Neinaber was friends with Olson in Minnesota. Almost 44 years later, he flew down to West Palm Beach to help divers search the waterways near where Olson was last seen.

In an old police report from the West Palm Beach Police Department, a friend of Olson described him as a "fine young man and very highly thought of. There is nothing in his home area that would indicate any actions such as disappearing for unknown reason."

Neinaber said this has been a cold case that he has never forgotten.

"It’s still something people talk about,” Neinaber said. “Nothing is debunked.

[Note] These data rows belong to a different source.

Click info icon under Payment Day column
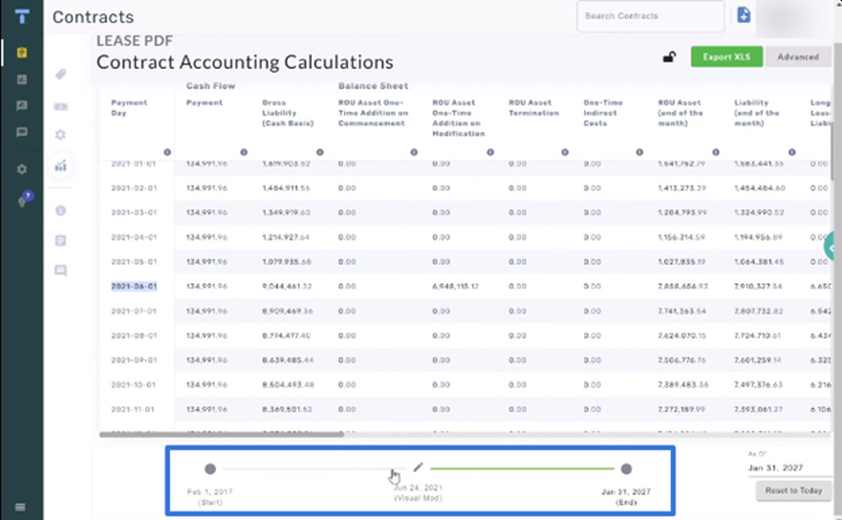 pyautogui.click(x=166, y=153)
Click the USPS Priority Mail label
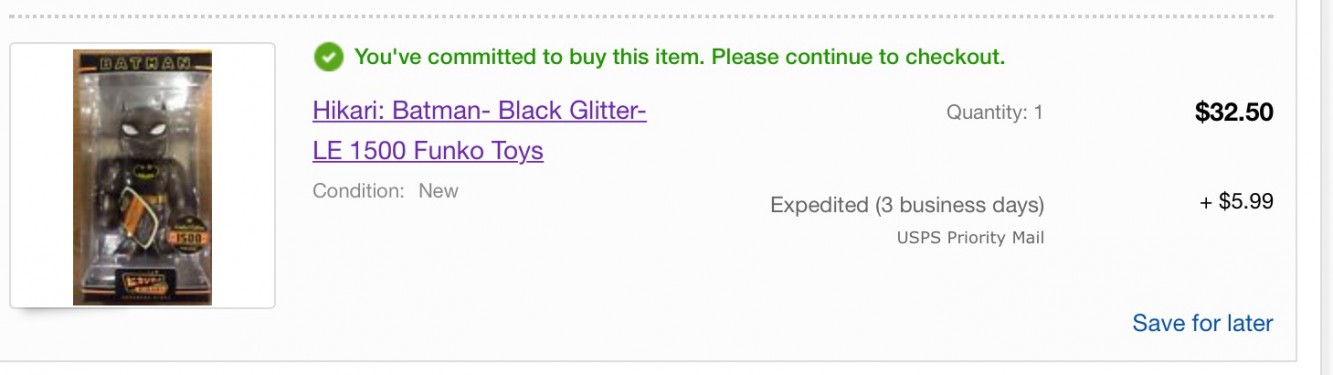 (x=970, y=238)
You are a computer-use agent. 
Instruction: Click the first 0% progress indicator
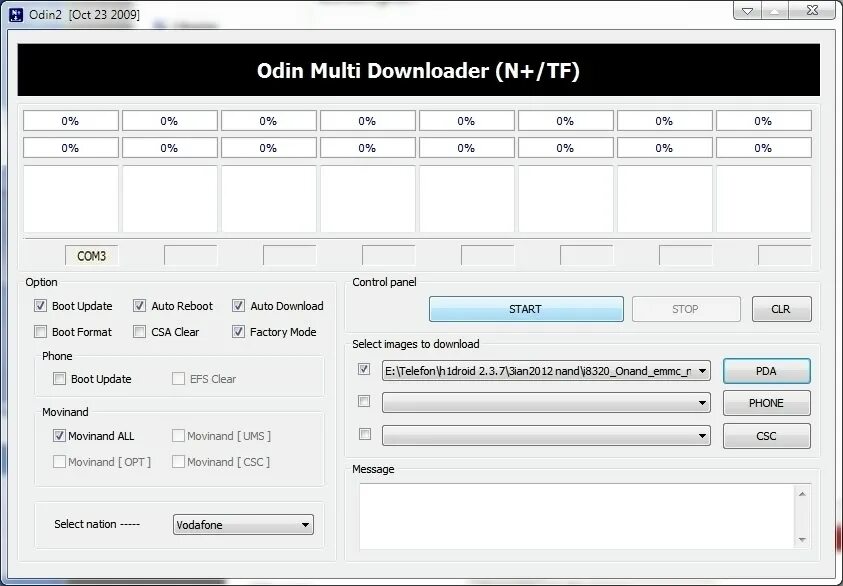(69, 120)
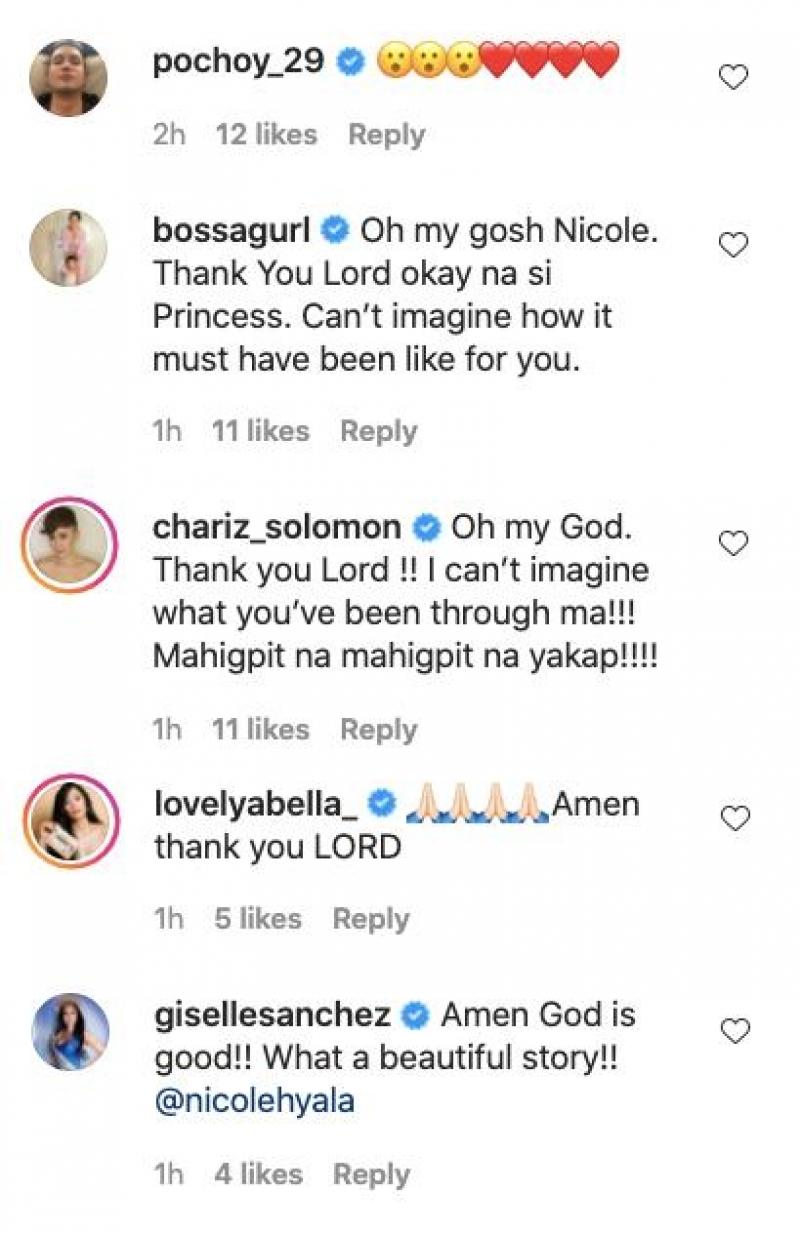Click chariz_solomon's blue verification badge
This screenshot has width=801, height=1233.
[425, 525]
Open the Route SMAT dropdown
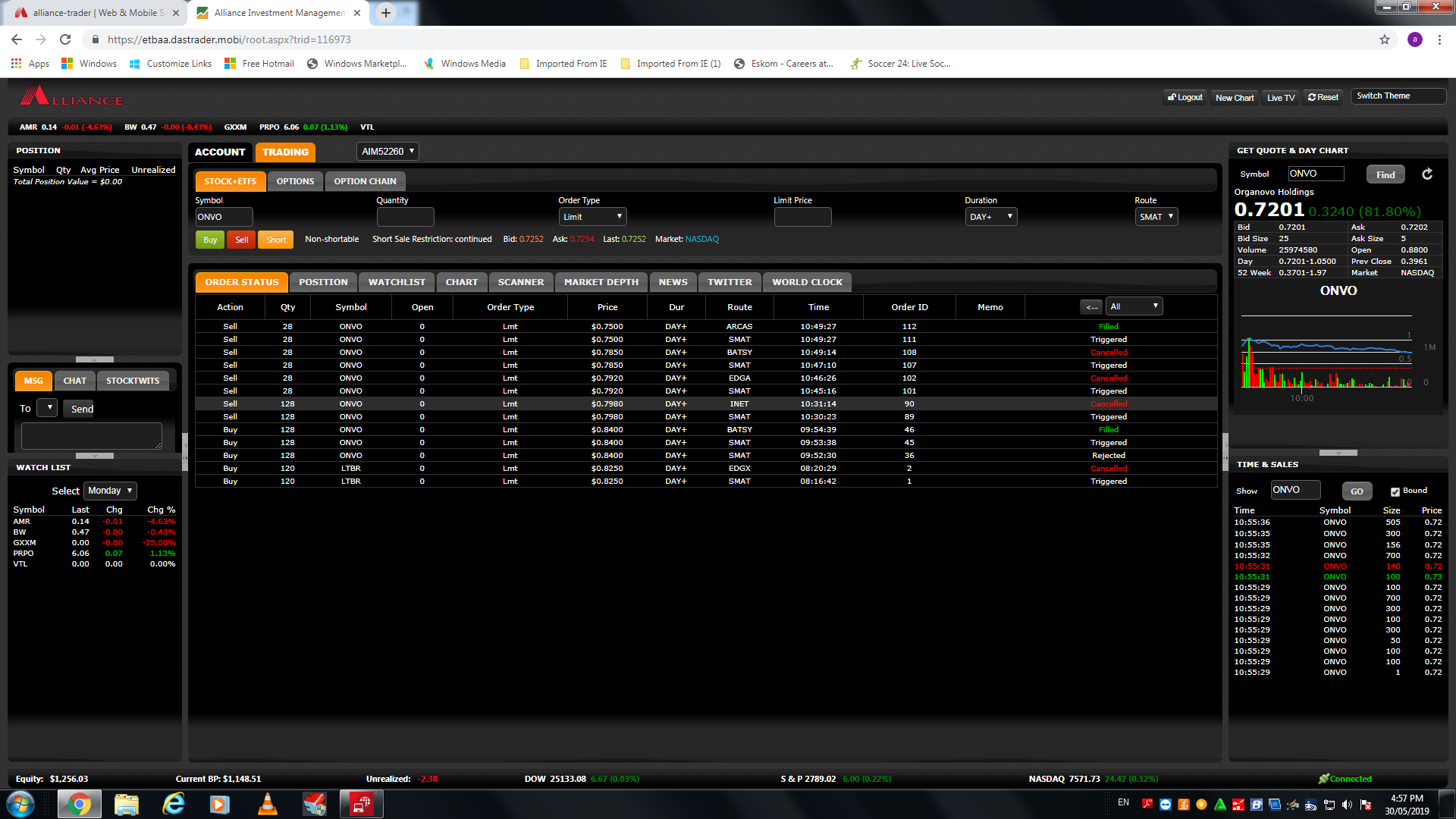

Everything is on the table."

Recently, Neinaber reached out to the Darkwater Dive Center, a diving group out of Jacksonville, to help with the search.

"People lose things in the water all the time," Brent Arrowood said. "We go find them and bring them up.”

The dive team spent the past few days searching local waterways for any trace of Olson or his car, a 1979 Grand Prix.

"It’s a terrible thing for a parent to lose a child but to lose a child and not know where they lost them would destroy anybody," Arrowood said. “At this point, we’re kind of figuring we’re not going to find that particular car and that’s okay with us. Because now we can show, he's not in the water here. So, they can skip that theory and move to the next one. Rule this out."

But even with no lead, Olson’s story is still filled with hope.

"Nothing bad will ever come from keeping a light shining on it," Neinaber said.